| CHALLENGE |
Scale the lines starting at the first line and ending at the line containing "黒髪 (546, 730)" by multiplying every coordinate by 1.95 and rounding to whole numbers, with halves rounded up. Give only those lines again, with their text unchanged.

| EXTRACTED INFORMATION |
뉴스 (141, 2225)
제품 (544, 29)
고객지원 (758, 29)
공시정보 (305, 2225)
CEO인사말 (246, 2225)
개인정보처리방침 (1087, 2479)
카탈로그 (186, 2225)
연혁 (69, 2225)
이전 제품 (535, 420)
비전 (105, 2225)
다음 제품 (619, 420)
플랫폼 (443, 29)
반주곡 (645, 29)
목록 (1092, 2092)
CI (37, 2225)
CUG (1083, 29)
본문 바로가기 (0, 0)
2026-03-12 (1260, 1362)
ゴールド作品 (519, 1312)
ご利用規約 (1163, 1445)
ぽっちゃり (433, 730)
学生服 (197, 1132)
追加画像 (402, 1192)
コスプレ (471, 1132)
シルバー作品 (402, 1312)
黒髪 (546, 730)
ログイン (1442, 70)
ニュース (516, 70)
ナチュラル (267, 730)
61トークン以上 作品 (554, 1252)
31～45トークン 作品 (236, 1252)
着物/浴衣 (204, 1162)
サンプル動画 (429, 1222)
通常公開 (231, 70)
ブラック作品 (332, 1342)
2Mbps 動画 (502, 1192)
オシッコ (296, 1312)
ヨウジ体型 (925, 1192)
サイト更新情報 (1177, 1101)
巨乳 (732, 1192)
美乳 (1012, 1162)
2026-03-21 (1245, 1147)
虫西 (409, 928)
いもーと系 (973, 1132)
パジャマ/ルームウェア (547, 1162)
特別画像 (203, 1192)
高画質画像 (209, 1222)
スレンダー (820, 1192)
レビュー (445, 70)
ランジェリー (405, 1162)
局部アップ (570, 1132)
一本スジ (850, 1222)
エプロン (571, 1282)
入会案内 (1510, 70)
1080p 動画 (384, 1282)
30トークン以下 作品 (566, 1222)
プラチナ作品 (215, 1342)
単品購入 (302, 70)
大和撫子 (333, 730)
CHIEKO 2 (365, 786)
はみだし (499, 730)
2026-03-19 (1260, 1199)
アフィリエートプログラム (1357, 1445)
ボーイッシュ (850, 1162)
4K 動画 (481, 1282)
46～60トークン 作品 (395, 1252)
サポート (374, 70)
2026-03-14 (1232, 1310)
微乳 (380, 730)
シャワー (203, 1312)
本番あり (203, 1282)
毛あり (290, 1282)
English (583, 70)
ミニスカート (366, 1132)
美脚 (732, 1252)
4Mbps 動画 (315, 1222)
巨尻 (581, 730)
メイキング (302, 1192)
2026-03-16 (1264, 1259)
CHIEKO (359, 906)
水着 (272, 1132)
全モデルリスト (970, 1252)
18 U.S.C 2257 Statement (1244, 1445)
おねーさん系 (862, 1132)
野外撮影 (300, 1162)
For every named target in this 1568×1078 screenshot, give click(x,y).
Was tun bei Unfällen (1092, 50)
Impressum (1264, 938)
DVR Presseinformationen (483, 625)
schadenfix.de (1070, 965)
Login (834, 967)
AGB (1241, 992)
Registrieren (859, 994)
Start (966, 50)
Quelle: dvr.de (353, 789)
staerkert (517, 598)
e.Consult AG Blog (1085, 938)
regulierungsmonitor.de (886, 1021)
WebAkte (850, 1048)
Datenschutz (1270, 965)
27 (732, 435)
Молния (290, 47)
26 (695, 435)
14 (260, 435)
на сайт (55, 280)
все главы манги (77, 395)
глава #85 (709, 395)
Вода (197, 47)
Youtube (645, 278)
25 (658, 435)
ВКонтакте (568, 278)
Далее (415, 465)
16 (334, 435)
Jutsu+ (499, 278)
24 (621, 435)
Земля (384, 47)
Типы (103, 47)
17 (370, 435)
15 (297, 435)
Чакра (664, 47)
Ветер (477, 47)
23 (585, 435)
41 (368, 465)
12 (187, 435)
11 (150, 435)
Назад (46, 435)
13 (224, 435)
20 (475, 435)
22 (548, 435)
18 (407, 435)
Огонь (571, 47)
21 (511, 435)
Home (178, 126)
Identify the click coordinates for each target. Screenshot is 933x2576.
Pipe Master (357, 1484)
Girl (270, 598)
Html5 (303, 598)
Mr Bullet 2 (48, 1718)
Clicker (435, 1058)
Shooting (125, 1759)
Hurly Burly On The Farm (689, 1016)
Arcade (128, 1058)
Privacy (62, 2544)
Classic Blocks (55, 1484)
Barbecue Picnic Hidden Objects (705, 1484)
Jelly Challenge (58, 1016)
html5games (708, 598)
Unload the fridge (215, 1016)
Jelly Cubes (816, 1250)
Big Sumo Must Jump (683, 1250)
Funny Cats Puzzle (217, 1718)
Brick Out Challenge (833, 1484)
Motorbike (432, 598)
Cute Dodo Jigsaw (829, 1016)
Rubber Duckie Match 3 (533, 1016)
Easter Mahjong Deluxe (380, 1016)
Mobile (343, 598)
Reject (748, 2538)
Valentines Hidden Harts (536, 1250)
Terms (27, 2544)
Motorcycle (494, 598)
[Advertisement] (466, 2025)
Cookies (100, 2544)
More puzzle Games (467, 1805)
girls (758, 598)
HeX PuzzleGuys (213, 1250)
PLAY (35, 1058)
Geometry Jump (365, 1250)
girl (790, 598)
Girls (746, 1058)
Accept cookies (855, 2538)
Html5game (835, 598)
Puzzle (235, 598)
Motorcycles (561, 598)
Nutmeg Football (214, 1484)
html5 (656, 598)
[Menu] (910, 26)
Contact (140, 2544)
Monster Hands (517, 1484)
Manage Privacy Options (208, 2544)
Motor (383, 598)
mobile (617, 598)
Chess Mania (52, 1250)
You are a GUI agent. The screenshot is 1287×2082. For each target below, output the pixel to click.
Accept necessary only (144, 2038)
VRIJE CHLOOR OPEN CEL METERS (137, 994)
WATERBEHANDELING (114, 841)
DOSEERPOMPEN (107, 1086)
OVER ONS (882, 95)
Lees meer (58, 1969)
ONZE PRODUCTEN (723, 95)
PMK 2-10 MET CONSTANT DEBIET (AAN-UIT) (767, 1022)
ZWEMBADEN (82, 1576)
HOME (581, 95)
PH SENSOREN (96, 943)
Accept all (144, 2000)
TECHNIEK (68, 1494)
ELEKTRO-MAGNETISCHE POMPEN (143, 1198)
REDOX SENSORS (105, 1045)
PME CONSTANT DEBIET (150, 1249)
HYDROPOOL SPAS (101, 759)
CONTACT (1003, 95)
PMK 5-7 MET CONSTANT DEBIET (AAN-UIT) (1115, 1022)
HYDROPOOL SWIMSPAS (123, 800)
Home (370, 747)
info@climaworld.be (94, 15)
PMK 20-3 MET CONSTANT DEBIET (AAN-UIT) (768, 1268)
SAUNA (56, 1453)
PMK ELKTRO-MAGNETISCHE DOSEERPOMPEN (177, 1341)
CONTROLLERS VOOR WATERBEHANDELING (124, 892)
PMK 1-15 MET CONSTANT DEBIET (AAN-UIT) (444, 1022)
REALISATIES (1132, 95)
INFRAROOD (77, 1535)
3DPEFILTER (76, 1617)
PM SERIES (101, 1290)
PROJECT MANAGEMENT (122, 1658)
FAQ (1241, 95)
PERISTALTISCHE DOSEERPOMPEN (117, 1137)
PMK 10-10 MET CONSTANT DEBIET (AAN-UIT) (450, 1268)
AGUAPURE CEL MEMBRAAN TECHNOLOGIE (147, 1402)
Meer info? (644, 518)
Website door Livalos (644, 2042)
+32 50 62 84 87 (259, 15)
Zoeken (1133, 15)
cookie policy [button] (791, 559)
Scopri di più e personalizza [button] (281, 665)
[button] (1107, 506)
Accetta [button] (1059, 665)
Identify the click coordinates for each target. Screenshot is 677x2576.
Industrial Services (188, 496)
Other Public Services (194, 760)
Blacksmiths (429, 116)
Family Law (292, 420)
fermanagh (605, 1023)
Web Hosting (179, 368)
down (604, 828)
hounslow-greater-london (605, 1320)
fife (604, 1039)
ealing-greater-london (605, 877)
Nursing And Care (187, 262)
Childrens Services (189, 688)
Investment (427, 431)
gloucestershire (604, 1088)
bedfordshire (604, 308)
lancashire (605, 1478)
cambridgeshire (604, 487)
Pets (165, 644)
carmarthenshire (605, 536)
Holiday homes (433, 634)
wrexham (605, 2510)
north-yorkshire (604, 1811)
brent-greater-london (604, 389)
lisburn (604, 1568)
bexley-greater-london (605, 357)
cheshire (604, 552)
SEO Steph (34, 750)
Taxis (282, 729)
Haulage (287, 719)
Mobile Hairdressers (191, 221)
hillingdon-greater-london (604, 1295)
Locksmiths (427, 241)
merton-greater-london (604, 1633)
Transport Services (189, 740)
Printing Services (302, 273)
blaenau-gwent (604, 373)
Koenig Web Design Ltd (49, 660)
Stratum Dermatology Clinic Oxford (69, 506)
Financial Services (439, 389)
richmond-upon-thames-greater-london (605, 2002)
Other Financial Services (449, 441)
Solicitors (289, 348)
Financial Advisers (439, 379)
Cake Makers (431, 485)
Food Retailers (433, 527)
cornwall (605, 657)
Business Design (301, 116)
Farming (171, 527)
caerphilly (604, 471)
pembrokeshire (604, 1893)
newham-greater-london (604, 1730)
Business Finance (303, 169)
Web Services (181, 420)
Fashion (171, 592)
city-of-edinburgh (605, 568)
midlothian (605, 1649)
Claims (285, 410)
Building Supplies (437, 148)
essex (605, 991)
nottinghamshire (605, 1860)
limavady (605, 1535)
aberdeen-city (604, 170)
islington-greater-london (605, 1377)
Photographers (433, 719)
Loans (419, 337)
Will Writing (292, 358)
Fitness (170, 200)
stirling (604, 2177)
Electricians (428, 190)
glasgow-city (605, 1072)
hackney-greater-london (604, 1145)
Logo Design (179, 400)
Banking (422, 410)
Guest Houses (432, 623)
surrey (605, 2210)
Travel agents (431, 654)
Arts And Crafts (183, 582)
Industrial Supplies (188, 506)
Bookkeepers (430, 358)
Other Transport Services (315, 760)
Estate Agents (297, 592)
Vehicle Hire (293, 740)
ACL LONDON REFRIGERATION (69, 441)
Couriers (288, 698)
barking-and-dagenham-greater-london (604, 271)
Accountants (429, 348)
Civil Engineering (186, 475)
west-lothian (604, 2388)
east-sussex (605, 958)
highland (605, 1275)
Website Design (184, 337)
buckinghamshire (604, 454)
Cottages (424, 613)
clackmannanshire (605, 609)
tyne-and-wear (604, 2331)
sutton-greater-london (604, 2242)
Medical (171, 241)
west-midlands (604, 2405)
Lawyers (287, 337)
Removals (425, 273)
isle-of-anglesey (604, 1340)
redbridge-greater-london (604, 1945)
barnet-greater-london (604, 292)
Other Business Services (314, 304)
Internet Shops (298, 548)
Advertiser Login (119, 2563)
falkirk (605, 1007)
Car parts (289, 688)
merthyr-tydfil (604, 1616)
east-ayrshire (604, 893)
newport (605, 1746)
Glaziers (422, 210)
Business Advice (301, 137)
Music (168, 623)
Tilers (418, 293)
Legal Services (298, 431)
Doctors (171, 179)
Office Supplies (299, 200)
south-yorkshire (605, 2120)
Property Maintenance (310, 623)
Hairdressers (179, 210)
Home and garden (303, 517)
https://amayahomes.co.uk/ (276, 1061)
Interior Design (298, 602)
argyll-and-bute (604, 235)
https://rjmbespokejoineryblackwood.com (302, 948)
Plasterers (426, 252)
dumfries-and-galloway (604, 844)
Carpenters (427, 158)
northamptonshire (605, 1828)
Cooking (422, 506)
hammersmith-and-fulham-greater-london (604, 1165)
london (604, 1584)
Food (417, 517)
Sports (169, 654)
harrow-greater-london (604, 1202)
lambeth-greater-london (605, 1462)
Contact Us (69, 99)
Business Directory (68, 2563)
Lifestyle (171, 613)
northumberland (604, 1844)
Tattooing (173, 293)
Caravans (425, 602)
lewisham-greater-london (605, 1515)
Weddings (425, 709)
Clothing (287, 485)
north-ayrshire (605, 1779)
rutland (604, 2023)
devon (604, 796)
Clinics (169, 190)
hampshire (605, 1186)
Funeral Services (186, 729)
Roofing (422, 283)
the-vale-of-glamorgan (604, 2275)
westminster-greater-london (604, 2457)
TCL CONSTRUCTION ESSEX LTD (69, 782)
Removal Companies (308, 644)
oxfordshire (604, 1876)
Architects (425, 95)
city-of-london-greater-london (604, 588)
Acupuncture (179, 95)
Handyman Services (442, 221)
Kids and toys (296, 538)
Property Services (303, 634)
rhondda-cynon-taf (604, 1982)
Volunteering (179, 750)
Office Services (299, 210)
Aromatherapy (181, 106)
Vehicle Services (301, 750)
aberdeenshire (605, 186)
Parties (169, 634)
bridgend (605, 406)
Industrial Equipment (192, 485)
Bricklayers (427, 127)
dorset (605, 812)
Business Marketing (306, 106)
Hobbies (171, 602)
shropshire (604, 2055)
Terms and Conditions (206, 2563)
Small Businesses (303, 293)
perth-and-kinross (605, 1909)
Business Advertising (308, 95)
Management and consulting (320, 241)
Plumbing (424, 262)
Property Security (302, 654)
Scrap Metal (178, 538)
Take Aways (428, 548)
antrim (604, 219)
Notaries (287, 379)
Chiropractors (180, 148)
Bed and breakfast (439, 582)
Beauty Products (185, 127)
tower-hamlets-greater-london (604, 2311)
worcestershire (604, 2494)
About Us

| TASK RESPONSE |
뉴스 (275, 4339)
제품 (1061, 57)
고객지원 (1478, 57)
공시정보 (595, 4339)
CEO인사말 (480, 4339)
개인정보처리방침 (2120, 4834)
카탈로그 (363, 4339)
연혁 (135, 4339)
이전 제품 (1043, 819)
비전 (205, 4339)
다음 제품 (1207, 819)
플랫폼 (864, 57)
반주곡 (1258, 57)
목록 (2129, 4079)
CI (72, 4339)
CUG (2112, 57)
본문 바로가기 (0, 0)
2026-03-12 (2457, 2656)
ゴールド作品 (1012, 2558)
ご利用規約 (2268, 2818)
ぽっちゃり (844, 1424)
学生服 (384, 2207)
追加画像 (784, 2324)
コスプレ (918, 2207)
シルバー作品 (784, 2558)
黒髪 (1065, 1424)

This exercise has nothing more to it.